Nada más que maneras expresan lo distinto.
MELANCOLÍA
A DOMINGO BOLÍVAR
HERMANO, tú que tienes la luz, dime la mía.
Soy como un ciego. Voy sin rumbo y ando a tientas.
Voy bajo tempestades y tormentas
ciego de ensueño y loco de armonía.

Ese es mi mal. Soñar. La poesía


es la camisa férrea de mil puntas cruentas
que llevo sobre el alma. Las espinas sangrientas
dejan caer las gotas de mi melancolía.

Y así voy, ciego y loco, por este mundo amargo;


a veces me parece que el camino es muy largo,
y a veces que es muy corto…

Y en este titubeo de aliento y agonía,


cargo lleno de penas lo que apenas soporto.
¿No oyes caer las gotas de mi melancolía?
UN SONETO A CERVANTES
A RICARDO CALVO
HORAS de pesadumbre y de tristeza
paso en mi soledad. Pero Cervantes
es buen amigo. Endulza mis instantes
ásperos, y reposa mi cabeza.

Él es la vida y la naturaleza,
regala un yelmo de oros y diamantes
a mis sueños errantes.
Es para mí: suspira, ríe y reza.

Cristiano y amoroso y caballero


Parla como un arroyo cristalino.
Así le admiro y quiero,

viendo cómo el destino


hace que regocije al mundo entero
la tristeza inmortal de ser divino!
A PHOCÁS EL CAMPESINO

PHOCÁS el campesino, hijo mío, que tienes,


en apenas escasos meses de vida, tantos
dolores en tus ojos que esperan tantos llantos
por el fatal pensar que revelan tus sienes…

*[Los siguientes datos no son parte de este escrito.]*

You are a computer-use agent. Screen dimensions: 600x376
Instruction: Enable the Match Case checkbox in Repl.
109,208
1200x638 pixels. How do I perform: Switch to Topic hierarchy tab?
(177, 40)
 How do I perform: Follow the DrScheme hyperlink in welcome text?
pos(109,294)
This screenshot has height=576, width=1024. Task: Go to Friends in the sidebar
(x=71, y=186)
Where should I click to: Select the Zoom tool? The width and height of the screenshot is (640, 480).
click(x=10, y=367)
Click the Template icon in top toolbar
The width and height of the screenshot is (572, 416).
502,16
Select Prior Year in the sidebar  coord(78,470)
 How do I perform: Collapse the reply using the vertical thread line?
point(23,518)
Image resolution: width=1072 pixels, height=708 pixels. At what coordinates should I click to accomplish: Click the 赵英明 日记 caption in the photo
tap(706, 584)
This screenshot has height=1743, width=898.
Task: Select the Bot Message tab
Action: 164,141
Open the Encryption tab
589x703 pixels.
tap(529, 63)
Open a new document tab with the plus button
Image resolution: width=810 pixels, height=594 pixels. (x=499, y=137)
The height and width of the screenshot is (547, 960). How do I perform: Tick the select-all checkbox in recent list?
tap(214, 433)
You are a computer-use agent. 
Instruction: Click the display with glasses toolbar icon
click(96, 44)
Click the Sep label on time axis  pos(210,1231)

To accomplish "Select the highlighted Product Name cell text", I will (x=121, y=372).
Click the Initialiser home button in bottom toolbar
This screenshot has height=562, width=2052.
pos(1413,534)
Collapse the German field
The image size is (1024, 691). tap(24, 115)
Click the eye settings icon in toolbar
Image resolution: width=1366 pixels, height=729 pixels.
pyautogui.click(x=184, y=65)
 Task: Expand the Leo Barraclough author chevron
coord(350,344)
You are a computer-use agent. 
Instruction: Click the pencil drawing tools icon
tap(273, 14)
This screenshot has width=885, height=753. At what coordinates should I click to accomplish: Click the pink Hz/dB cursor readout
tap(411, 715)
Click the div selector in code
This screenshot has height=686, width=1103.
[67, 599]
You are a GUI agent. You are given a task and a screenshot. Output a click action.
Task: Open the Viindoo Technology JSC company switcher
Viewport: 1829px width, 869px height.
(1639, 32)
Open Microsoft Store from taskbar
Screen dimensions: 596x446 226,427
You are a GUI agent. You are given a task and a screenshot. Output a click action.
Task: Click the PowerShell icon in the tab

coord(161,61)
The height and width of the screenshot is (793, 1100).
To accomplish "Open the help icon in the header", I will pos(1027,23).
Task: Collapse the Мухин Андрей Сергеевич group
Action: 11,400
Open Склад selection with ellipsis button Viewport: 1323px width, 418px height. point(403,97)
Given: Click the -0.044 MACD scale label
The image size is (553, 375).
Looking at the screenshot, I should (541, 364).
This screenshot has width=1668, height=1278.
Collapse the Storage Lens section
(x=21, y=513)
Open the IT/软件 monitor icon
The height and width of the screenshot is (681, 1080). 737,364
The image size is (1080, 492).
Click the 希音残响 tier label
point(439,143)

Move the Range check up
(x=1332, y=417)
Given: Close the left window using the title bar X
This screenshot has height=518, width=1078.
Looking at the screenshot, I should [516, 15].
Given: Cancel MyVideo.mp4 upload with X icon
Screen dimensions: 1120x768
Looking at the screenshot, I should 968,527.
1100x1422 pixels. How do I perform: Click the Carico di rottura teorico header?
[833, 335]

Tarda en venir a este dolor a donde vienes,


a este mundo terrible en duelos y en espantos;
duerme bajo los Ángeles, sueña bajo los Santos,
que ya tendrás la Vida para que te envenenes…

Sueña, hijo mío, todavía, y cuando crezcas,


perdóname el fatal don de darte la vida
que yo hubiera querido de azul y rosas frescas;

Pues tú eres la crisálida de mi alma entristecida,


y te he de ver en medio del triunfo que merezcas
renovando el fulgor de mi psique abolida.
CANTO DE ESPERANZA
UN gran vuelo de cuervos mancha el azul celeste.
Un soplo milenario trae amagos de peste.
Se asesinan los hombres en el extremo Este.
¿Ha nacido el apocalíptico Anticristo?
Se han sabido presagios y prodigios se han visto
y parece inminente el retorno del Cristo.

La tierra está preñada de dolor tan profundo


que el soñador, imperial meditabundo,
sufre con las angustias del corazón del mundo.
Verdugos de ideales afligieron la tierra,
en un pozo de sombra la humanidad se encierra
con los rudos molosos del odio y de la guerra.

¡Oh, Señor Jesucristo! por qué tardas, qué esperas


para tender tu mano de luz sobre las fieras
y hacer brillar al sol tus divinas banderas!
Surge de pronto y vierte la esencia de la vida
sobre tanta alma loca, triste o empedernida
que amante de tinieblas tu dulce aurora olvida.

Ven, Señor, para hacer la gloria de ti mismo,


ven con temblor de estrellas y horror de cataclismo,
ven a traer amor y paz sobre el abismo.
Y tu caballo blanco, que miró el visionario,
pase. Y suene el divino clarín extraordinario.
Mi corazón será brasa de tu incensario.